LOS ANGELES (FinalCall.com) – In an effort to protect untold millions of dollars in federal HIV and AIDS funding, the California State Senate passed a bill on Jan. 19 that would allow name tracking of its HIV patients.

Some HIV/AIDS activists who issued concerns with name tracking databases–such as privacy breaches, issues of integrity and disenfranchisement–insist that despite those risks, it is vital that the resources and services provided to HIV/AIDS patients through federal funding be maintained.

“We can’t afford to lose any HIV/AIDS funding. More people than ever are currently living with HIV/AIDS, and there are also more people with HIV/AIDS who don’t have private healthcare coverage and who may not be eligible for Medi-Cal,” stated Senator Sheila Kuehl in a Jan. 19 Senate press release. She is the co-author of Senate Bill 699 (SB699).
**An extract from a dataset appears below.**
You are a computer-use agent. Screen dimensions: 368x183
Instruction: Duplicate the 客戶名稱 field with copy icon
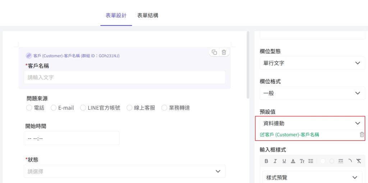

Phil Wilson, executive director of the Black AIDS Institute, asserted that a loss of funding means that people living with HIV and AIDS risk not having access to necessary treatment.

“We risk further erosion on prevention efforts in California, where we currently have a governor who has not demonstrated a desire of protecting the health safety nets,” he argued. “The combination of a governor who is not interested in the health safety net and a president who is not interested in a health safety net means all of us are in peril.”

The Los Angeles-based AIDS activist shared that, in theory, he is uncomfortable with names reporting for numerous reasons, such as recent Internet security breaches and release of confidential information; the political climate of the government eavesdropping and invading the privacy of its citizens; the ongoing mass incarceration of Black men and a complete willingness to apply justice unequally; an environment that criminalizes HIV; and the potential of marginalizing Black people.

According to the Senate press release, California received over $223 million in CARE funds in 2005, but risks losing that money and more by late 2006. The document continued that SB699, co-authored by Senator Nell Soto (D-Pomona), stems from a condition of the Ryan White CARE Act Reauthorization of 2000, which mandates the distribution of Ryan White Care Act funds on the basis of HIV cases–not AIDS cases alone–because HIV cases offer a more accurate picture of the epidemic.

The press release referenced an Aug. 16, 2004 letter to members of Congress, wherein Dr. Julie Gerberding, director of the Centers for Disease Control, stated that, “rapid implementation of a scientifically accurate and equitable system of national HIV reporting can only occur with the adoption of a standard system of patient identification that will be used by all states,” and that “the most validated and easily implemented of these identifiers is the name of the person diagnosed with HIV infection.”

Damon Dozier, congressional liaison for the National Minority AIDS Council (NMAC), noted that name tracking proponents hail the system because it includes transferability and portability mechanisms to ensure patients’ access to drugs, medication, treatment and funding. However, opponents and privacy advocates are concerned, he said, because name tracking has not been tested for security aspects and may lead to stigmatism.

“Recently in Florida, the State Health Department had an instance where a contractor or employee mistakenly published the names of its HIV register on the state register. The integrity of state bases can be compromised,” he said. “When you tie the dollars into the equation,” he added, “then it becomes an issue that’s more pressing.”